+++ Testo fornito +++

Bat’a, un cognome ormai noto in tutto il mondo, è il marchio di una delle principali aziende del settore calzaturiero. Il fondatore, Tomáš Baťa, aprì a Zlín la sua ditta, in quello che allora era l’impero austro-ungarico e ora è la Repubblica Ceca. Fornì le calzature all’impero durante la Prima guerra mondiale. Con i suoi scarponi l’esercito di Francesco Giuseppe discese l’Italia fino a Caporetto, per poi risalire in rotta le valli che lo videro invasore.
Dopo la guerra modernizzò la produzione costruendo un impianto di modello fordista con il quale conquistò i mercati europei e del Nordamerica. Morì nel 1932 e la fabbrica passò al fratello minore, Jan Antonín Baťa, che ne guidò l’espansione fino a che non venne un’altra guerra a funestare l’Europa. Nel 1939, con l’invasione nazista dei Sudeti, l’azienda venne requisita e servì ai fini del Terzo Reich. Gli scarponi di Bat’à schiacciarono l’Europa, pestandola a sangue. Poi, nel 1945, il regime socialista la nazionalizzò (con i famigerati decreti Benes) accusando la famiglia Bat’a di aver collaborato coi nazisti.

+++

Compiti da svolgere.
1 – Riporta il passo del testo sulla Bat’a compreso tra "Bat’a, un cognome" e "lo videro invasore.", estremi inclusi.
2 – Traduci in inglese questa frase del testo sulla Bat’a: "Nel 1939, con l’invasione nazista dei Sudeti, l’azienda venne requisita e servì ai fini del Terzo Reich."

+++ Dati forniti +++

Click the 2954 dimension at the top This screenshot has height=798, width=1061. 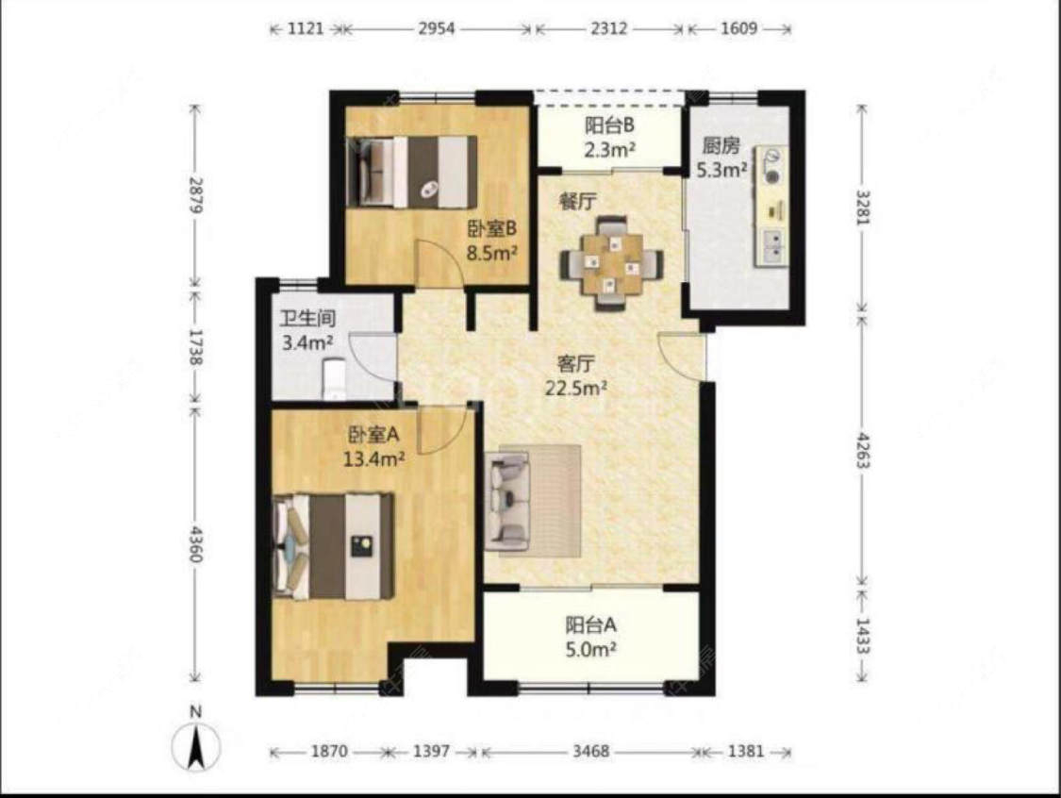437,29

+++

Risposte ai compiti.
1 –
Bat’a, un cognome ormai noto in tutto il mondo, è il marchio di una delle principali aziende del settore calzaturiero. Il fondatore, Tomáš Baťa, aprì a Zlín la sua ditta, in quello che allora era l’impero austro-ungarico e ora è la Repubblica Ceca. Fornì le calzature all’impero durante la Prima guerra mondiale. Con i suoi scarponi l’esercito di Francesco Giuseppe discese l’Italia fino a Caporetto, per poi risalire in rotta le valli che lo videro invasore.

2 – In 1939, with the Nazi invasion of the Sudetenland, the company was requisitioned and served the purposes of the Third Reich.